I have a dataset of real estate data with a lot of columns, but one column in particular contains a kitchen sink's worth of variables. The format is like this:

Amenities|1st Floor Bedroom|Yes;Amenities|Laundry - 1st Floor|Yes;Amenities|Home Warranty|Yes;Bedroom 1|Bedroom 1|Yes;Bedroom 1|Bedroom 1 Length|9.1;Bedroom 1|Bedroom 1 Width|12.8;Bedroom 1|Bedroom 1 Level|First;Condominium|Unit Type|Condo;Condominium|Units in Building|1;

It's an odd way of organizing the data, as there seems to be a key category, a key, and a value. For example, "Amenities" is a key category containing "1st Floor Bedroom," Laundry—1st Floor," and "Home Warranty," each with its own value of different lengths separated by '|'.

The ';' is the separator, but a key-value pair is skipped if the record does not contain information on a certain variable name. Therefore, if I use ';' to separate into columns, the columns do not contain consistent data.

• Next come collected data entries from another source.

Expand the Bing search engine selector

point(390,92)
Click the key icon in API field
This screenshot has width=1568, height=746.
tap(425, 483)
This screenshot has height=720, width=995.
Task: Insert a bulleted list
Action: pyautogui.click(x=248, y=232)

For example, one record starts with

Amenities|1st Floor Bedroom|Yes;Amenities|Laundry - 1st Floor|Yes;Amenities|Home Warranty|Yes;

The next row starts with

Amenities|Laundry - Hookup|Yes;Amenities|Pantry|Yes;

The third row starts with

Amenities|Furniture Included|Yes;Appliances Included|Microwave|Yes;

Do you have any thoughts on the best way to separate these into columns where the columns have consistent values?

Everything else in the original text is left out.